Gérard Davet. Auparavant, dans le 9-3, les cités et quartiers étaient « tenus » par les communistes. Ce maillage social disparaît peu à peu au profit d’associations culturelles ou cultuelles qui prennent de plus en plus de place. Certains en profitent pour se faire une place au soleil en engrangeant des bénéfices sur le marché du hallal, la construction de mosquées… Pour autant, sont-ils si religieux que ça ? Je n’en suis pas sûr.
Fabrice Lhomme. Cela nous amène sur le terrain politique, et donc le clientélisme, répandu aussi bien à gauche qu’à droite. Pour être élus, des hommes politiques transigent avec la communauté musulmane, font des concessions, quitte parfois à faire des entorses à la laïcité. C’est un phénomène très prégnant en Seine-Saint-Denis.
Mettons-nous une minute à la place des politiques, a fortiori des maires : sauf à commettre un suicide électoral, ils ne peuvent ignorer les revendications des musulmans…

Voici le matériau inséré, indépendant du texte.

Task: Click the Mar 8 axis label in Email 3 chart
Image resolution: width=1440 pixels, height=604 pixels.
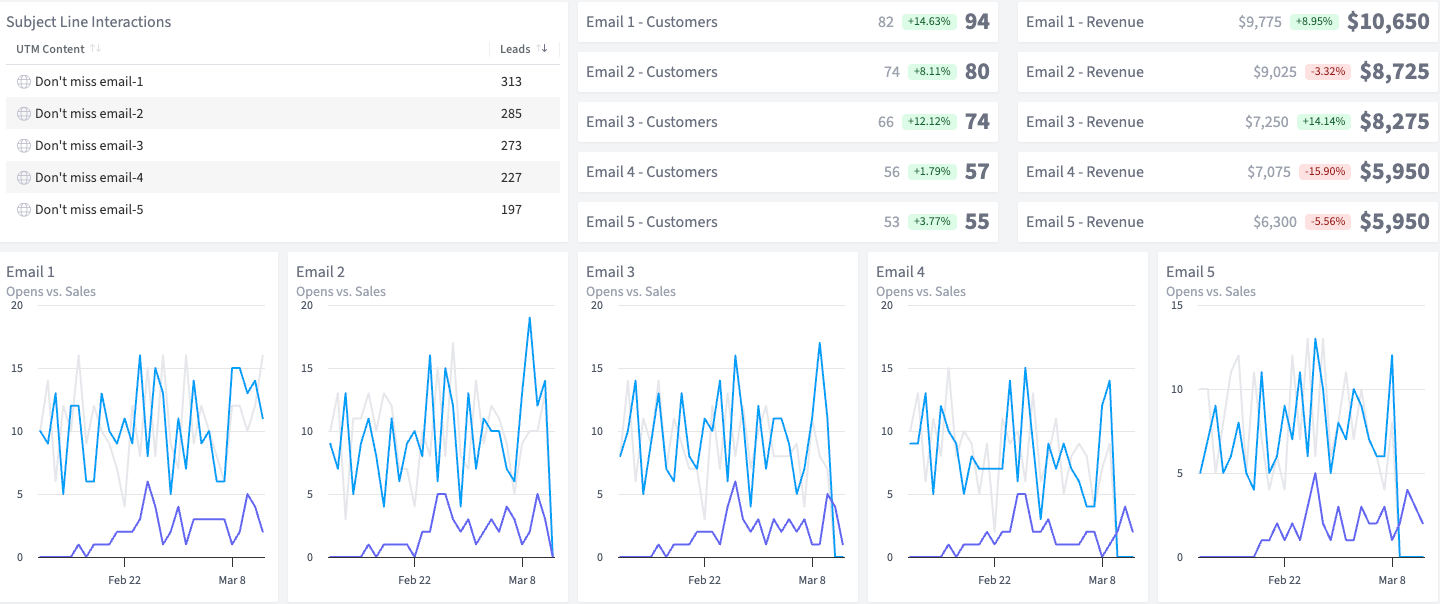Action: click(810, 580)
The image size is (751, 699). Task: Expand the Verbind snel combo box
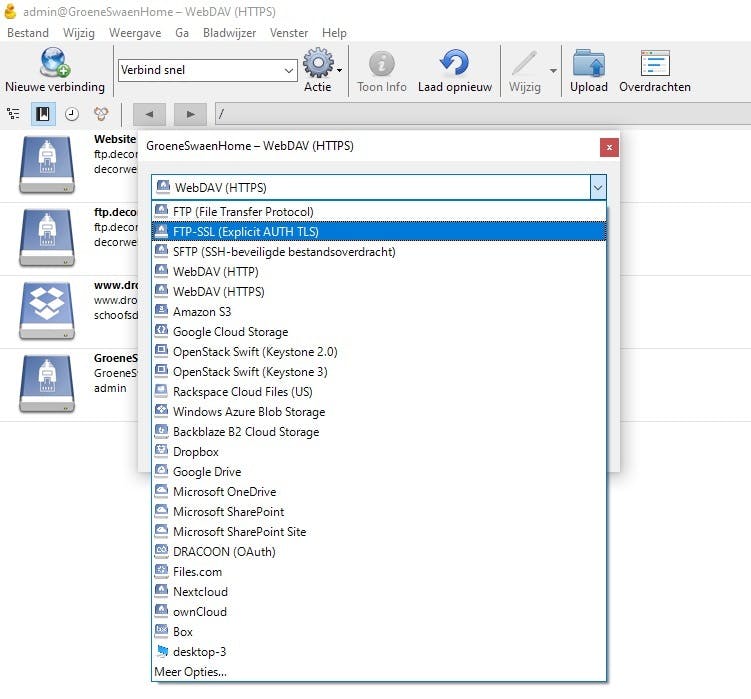[289, 70]
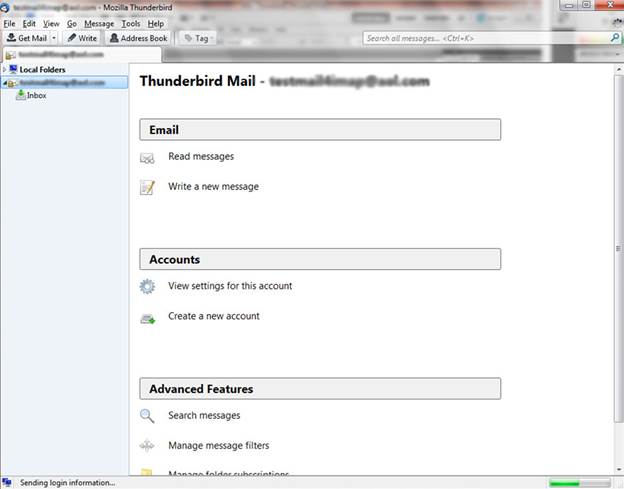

Fabrice Lhomme. Bien entendu ! Les politiques sont censés répondre aux aspirations de leurs administrés, particulièrement à l’échelon local. Reste que dans les villes à majorité musulmane, nombreuses en Seine-Saint-Denis, ils sont confrontés à de plus en plus de revendications communautaires, voire communautaristes. Mais, encore une fois, une grande partie des musulmans français y sont non seulement opposés, mais sont aussi victimes de ce processus. Alors, au motif que nous disons crûment les choses, il est insultant, mais surtout absurde, de nous accuser de jeter l’opprobre sur une communauté ! C’est au contraire aider les musulmans que dénoncer les dérives radicales, qui sont encore minoritaires. Ce n’est pas le mensonge ni le silence qui les protégeront, mais au contraire la vérité, aussi déplaisante soit-elle parfois, et le débat public. C’est exactement le but de cet ouvrage.